**RECORDS TO USE**
<<<<

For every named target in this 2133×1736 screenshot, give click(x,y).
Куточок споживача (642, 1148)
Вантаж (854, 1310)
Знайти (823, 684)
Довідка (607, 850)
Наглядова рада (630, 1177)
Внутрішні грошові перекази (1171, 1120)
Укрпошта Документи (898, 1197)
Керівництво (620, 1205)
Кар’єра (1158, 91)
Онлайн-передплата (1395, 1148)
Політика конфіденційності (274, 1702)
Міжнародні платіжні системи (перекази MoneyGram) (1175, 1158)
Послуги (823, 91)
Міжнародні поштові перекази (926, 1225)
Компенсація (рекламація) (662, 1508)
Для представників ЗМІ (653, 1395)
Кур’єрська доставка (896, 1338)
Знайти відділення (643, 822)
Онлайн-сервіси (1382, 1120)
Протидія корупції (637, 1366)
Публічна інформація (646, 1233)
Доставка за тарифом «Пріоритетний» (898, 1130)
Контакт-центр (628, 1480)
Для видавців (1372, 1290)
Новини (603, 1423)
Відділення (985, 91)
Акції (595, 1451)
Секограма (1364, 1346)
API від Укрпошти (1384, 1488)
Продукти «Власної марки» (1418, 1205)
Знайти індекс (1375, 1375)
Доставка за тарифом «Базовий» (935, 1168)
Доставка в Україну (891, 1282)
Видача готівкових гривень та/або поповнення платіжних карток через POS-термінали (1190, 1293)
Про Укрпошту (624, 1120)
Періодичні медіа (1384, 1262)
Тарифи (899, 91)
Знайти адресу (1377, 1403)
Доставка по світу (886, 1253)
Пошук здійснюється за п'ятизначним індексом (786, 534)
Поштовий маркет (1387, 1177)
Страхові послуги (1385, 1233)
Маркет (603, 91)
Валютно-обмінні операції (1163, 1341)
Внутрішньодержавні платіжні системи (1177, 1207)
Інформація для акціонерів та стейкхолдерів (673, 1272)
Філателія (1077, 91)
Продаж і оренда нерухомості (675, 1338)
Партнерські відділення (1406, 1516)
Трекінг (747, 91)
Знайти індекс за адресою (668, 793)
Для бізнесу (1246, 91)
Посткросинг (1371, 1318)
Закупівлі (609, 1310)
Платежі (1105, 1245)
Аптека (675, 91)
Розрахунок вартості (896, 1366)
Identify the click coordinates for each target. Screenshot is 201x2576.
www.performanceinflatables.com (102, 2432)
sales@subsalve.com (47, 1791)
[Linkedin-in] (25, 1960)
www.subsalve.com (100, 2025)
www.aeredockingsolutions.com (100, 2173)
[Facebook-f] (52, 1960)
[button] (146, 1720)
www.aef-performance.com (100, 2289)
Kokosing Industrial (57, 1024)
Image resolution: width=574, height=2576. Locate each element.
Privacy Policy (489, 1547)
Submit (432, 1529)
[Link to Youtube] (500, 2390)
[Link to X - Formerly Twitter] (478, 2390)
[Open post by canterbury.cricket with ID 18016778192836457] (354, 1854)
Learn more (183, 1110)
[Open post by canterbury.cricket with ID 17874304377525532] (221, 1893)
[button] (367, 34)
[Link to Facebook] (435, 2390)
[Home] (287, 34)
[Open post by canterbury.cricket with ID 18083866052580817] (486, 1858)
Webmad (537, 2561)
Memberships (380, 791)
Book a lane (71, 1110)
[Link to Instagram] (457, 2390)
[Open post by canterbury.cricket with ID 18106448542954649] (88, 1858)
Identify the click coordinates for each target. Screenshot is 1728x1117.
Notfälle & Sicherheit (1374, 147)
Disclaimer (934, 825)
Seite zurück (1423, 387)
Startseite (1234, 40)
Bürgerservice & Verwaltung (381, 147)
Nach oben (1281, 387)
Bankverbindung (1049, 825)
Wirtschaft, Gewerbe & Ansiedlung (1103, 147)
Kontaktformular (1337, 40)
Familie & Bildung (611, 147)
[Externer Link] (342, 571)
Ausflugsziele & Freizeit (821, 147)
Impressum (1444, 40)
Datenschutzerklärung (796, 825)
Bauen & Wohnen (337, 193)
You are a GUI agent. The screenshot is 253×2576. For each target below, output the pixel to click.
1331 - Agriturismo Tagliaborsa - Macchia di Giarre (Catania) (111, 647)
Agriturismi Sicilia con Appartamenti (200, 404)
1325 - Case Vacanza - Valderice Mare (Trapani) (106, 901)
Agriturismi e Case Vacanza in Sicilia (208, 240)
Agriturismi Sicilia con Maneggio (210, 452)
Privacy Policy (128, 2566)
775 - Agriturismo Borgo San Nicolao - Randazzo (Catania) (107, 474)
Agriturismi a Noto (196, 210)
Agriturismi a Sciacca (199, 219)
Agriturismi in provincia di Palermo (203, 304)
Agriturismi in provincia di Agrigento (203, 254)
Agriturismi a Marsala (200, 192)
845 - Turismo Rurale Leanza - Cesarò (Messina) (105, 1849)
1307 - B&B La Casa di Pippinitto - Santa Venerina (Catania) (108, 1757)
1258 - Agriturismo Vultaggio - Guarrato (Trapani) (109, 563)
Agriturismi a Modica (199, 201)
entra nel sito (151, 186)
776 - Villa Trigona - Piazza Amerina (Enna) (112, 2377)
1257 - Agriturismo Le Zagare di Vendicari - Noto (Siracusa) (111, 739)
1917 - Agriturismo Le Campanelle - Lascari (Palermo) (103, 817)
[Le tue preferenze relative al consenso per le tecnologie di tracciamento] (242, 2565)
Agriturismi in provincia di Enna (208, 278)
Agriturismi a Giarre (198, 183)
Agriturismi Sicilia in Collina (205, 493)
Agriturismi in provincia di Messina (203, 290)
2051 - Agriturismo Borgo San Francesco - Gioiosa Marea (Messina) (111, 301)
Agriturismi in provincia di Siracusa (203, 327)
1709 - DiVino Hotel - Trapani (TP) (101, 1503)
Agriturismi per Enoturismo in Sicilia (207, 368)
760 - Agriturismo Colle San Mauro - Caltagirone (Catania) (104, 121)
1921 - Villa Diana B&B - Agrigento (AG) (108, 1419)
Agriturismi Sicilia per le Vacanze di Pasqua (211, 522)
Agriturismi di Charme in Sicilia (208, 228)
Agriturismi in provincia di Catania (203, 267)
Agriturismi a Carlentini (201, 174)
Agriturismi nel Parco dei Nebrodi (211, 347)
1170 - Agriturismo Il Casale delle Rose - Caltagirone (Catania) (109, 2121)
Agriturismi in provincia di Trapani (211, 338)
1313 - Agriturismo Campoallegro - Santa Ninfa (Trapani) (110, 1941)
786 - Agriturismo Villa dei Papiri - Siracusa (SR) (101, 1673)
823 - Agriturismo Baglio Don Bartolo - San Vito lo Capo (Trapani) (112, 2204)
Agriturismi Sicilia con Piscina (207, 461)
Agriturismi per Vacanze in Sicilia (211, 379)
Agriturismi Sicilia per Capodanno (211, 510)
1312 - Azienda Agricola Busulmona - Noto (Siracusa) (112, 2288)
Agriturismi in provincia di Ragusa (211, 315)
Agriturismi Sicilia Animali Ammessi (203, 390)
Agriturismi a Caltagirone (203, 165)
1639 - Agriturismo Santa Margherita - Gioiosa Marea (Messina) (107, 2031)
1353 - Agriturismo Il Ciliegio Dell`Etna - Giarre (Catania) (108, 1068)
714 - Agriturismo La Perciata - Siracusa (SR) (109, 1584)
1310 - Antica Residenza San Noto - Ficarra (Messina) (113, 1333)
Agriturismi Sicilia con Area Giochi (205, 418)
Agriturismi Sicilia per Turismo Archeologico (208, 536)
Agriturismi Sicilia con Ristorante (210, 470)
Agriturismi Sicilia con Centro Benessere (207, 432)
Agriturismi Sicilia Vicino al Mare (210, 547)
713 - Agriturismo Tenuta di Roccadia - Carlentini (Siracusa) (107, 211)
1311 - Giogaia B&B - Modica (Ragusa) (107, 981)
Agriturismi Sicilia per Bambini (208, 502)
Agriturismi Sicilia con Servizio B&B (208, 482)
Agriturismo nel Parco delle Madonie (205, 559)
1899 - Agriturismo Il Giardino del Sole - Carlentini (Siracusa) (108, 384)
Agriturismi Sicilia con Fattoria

>>>>

**PROBLEM TO SOLVE**
From the entries above, write out only the lines starting at the line that holds "Валютно-обмінні операції (1163, 1341)" and ending at the line that holds "Аптека (675, 91)", keeping both and matching them exactly.

**WRITTEN REPLY**
Валютно-обмінні операції (1163, 1341)
Внутрішньодержавні платіжні системи (1177, 1207)
Інформація для акціонерів та стейкхолдерів (673, 1272)
Філателія (1077, 91)
Продаж і оренда нерухомості (675, 1338)
Партнерські відділення (1406, 1516)
Трекінг (747, 91)
Знайти індекс за адресою (668, 793)
Для бізнесу (1246, 91)
Посткросинг (1371, 1318)
Закупівлі (609, 1310)
Платежі (1105, 1245)
Аптека (675, 91)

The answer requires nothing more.